**Required action**
Return every line of the listing below so that it matches the original exactly.

**Information supplied**
·····
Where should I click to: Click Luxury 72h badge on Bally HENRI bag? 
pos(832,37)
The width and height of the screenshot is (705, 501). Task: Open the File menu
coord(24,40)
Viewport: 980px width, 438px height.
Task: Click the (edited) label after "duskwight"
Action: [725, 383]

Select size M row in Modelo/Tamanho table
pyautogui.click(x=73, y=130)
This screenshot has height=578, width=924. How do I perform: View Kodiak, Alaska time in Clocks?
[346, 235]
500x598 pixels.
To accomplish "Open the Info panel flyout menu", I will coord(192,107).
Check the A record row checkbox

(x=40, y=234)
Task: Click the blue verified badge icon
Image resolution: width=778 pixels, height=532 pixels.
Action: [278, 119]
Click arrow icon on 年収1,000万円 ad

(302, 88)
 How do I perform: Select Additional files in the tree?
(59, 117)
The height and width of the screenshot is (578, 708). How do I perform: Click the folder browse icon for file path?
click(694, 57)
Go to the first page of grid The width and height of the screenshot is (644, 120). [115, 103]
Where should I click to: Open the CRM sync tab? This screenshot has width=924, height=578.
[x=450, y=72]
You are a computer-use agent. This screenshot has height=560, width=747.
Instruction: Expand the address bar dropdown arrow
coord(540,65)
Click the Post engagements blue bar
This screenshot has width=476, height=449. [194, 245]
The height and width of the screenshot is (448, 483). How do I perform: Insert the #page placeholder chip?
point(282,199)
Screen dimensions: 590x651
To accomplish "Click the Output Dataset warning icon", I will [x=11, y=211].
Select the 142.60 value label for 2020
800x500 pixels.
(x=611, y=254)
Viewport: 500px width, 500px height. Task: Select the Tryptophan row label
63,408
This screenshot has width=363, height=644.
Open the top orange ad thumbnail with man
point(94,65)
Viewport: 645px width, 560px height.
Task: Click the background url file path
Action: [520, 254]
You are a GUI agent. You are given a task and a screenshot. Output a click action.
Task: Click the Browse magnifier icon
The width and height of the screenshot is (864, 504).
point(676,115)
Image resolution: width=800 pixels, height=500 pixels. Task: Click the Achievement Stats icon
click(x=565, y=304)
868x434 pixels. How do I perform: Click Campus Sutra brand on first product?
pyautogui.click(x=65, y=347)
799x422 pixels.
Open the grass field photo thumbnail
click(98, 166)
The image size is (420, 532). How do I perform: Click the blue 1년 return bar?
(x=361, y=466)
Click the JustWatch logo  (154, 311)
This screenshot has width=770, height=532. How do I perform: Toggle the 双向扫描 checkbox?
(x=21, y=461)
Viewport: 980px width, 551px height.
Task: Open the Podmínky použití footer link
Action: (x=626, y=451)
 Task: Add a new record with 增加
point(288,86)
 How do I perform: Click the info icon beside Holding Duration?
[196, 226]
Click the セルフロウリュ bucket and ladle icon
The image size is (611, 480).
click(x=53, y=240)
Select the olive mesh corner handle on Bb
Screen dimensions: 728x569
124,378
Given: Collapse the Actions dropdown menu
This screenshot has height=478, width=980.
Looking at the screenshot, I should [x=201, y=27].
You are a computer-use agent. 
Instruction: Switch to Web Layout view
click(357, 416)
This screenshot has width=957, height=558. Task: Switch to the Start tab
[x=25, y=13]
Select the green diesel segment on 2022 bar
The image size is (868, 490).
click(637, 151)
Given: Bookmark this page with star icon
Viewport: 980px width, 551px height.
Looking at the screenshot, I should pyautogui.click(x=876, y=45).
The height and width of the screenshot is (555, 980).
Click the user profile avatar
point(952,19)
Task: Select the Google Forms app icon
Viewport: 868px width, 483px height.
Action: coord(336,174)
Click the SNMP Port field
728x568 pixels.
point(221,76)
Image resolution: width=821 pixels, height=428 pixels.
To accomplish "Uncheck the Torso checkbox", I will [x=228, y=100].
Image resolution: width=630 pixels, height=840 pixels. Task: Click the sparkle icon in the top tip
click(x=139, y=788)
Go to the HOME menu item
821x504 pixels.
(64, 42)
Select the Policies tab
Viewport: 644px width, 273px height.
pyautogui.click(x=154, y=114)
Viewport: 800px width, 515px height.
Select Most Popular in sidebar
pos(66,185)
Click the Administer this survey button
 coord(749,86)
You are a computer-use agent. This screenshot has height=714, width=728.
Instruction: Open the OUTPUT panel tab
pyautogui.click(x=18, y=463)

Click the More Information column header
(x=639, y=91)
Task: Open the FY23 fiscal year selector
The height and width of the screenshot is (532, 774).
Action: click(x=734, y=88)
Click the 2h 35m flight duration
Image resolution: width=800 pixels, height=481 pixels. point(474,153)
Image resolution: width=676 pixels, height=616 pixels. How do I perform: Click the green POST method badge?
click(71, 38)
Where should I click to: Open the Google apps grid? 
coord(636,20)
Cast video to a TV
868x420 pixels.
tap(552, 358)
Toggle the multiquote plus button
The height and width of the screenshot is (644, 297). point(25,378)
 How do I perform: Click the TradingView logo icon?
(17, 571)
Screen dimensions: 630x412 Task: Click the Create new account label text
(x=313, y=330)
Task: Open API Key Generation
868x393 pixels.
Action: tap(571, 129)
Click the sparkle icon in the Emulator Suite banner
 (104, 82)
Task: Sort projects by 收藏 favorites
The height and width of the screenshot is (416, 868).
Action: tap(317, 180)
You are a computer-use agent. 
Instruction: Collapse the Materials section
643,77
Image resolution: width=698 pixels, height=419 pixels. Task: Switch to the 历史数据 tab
·····
**Result of the task**
Where should I click to: Click Luxury 72h badge on Bally HENRI bag? 
pos(832,37)
The width and height of the screenshot is (705, 501). Task: Open the File menu
coord(24,40)
Viewport: 980px width, 438px height.
Task: Click the (edited) label after "duskwight"
Action: [725, 383]

Select size M row in Modelo/Tamanho table
pyautogui.click(x=73, y=130)
This screenshot has height=578, width=924. How do I perform: View Kodiak, Alaska time in Clocks?
[346, 235]
500x598 pixels.
To accomplish "Open the Info panel flyout menu", I will coord(192,107).
Check the A record row checkbox

(x=40, y=234)
Task: Click the blue verified badge icon
Image resolution: width=778 pixels, height=532 pixels.
Action: [278, 119]
Click arrow icon on 年収1,000万円 ad

(302, 88)
 How do I perform: Select Additional files in the tree?
(59, 117)
The height and width of the screenshot is (578, 708). How do I perform: Click the folder browse icon for file path?
click(694, 57)
Go to the first page of grid The width and height of the screenshot is (644, 120). [115, 103]
Where should I click to: Open the CRM sync tab? This screenshot has width=924, height=578.
[x=450, y=72]
You are a computer-use agent. This screenshot has height=560, width=747.
Instruction: Expand the address bar dropdown arrow
coord(540,65)
Click the Post engagements blue bar
This screenshot has width=476, height=449. [194, 245]
The height and width of the screenshot is (448, 483). How do I perform: Insert the #page placeholder chip?
point(282,199)
Screen dimensions: 590x651
To accomplish "Click the Output Dataset warning icon", I will [x=11, y=211].
Select the 142.60 value label for 2020
800x500 pixels.
(x=611, y=254)
Viewport: 500px width, 500px height. Task: Select the Tryptophan row label
63,408
This screenshot has width=363, height=644.
Open the top orange ad thumbnail with man
point(94,65)
Viewport: 645px width, 560px height.
Task: Click the background url file path
Action: [520, 254]
You are a GUI agent. You are given a task and a screenshot. Output a click action.
Task: Click the Browse magnifier icon
The width and height of the screenshot is (864, 504).
point(676,115)
Image resolution: width=800 pixels, height=500 pixels. Task: Click the Achievement Stats icon
click(x=565, y=304)
868x434 pixels. How do I perform: Click Campus Sutra brand on first product?
pyautogui.click(x=65, y=347)
799x422 pixels.
Open the grass field photo thumbnail
click(98, 166)
The image size is (420, 532). How do I perform: Click the blue 1년 return bar?
(x=361, y=466)
Click the JustWatch logo  (154, 311)
This screenshot has width=770, height=532. How do I perform: Toggle the 双向扫描 checkbox?
(x=21, y=461)
Viewport: 980px width, 551px height.
Task: Open the Podmínky použití footer link
Action: (x=626, y=451)
 Task: Add a new record with 增加
point(288,86)
 How do I perform: Click the info icon beside Holding Duration?
[196, 226]
Click the セルフロウリュ bucket and ladle icon
The image size is (611, 480).
click(x=53, y=240)
Select the olive mesh corner handle on Bb
Screen dimensions: 728x569
124,378
Given: Collapse the Actions dropdown menu
This screenshot has height=478, width=980.
Looking at the screenshot, I should [x=201, y=27].
You are a computer-use agent. 
Instruction: Switch to Web Layout view
click(357, 416)
This screenshot has width=957, height=558. Task: Switch to the Start tab
[x=25, y=13]
Select the green diesel segment on 2022 bar
The image size is (868, 490).
click(637, 151)
Given: Bookmark this page with star icon
Viewport: 980px width, 551px height.
Looking at the screenshot, I should pyautogui.click(x=876, y=45).
The height and width of the screenshot is (555, 980).
Click the user profile avatar
point(952,19)
Task: Select the Google Forms app icon
Viewport: 868px width, 483px height.
Action: coord(336,174)
Click the SNMP Port field
728x568 pixels.
point(221,76)
Image resolution: width=821 pixels, height=428 pixels.
To accomplish "Uncheck the Torso checkbox", I will [x=228, y=100].
Image resolution: width=630 pixels, height=840 pixels. Task: Click the sparkle icon in the top tip
click(x=139, y=788)
Go to the HOME menu item
821x504 pixels.
(64, 42)
Select the Policies tab
Viewport: 644px width, 273px height.
pyautogui.click(x=154, y=114)
Viewport: 800px width, 515px height.
Select Most Popular in sidebar
pos(66,185)
Click the Administer this survey button
 coord(749,86)
You are a computer-use agent. This screenshot has height=714, width=728.
Instruction: Open the OUTPUT panel tab
pyautogui.click(x=18, y=463)

Click the More Information column header
(x=639, y=91)
Task: Open the FY23 fiscal year selector
The height and width of the screenshot is (532, 774).
Action: click(x=734, y=88)
Click the 2h 35m flight duration
Image resolution: width=800 pixels, height=481 pixels. point(474,153)
Image resolution: width=676 pixels, height=616 pixels. How do I perform: Click the green POST method badge?
click(71, 38)
Where should I click to: Open the Google apps grid? 
coord(636,20)
Cast video to a TV
868x420 pixels.
tap(552, 358)
Toggle the multiquote plus button
The height and width of the screenshot is (644, 297). point(25,378)
 How do I perform: Click the TradingView logo icon?
(17, 571)
Screen dimensions: 630x412 Task: Click the Create new account label text
(x=313, y=330)
Task: Open API Key Generation
868x393 pixels.
Action: tap(571, 129)
Click the sparkle icon in the Emulator Suite banner
 (104, 82)
Task: Sort projects by 收藏 favorites
The height and width of the screenshot is (416, 868).
Action: tap(317, 180)
You are a computer-use agent. 
Instruction: Collapse the Materials section
643,77
Image resolution: width=698 pixels, height=419 pixels. Task: Switch to the 历史数据 tab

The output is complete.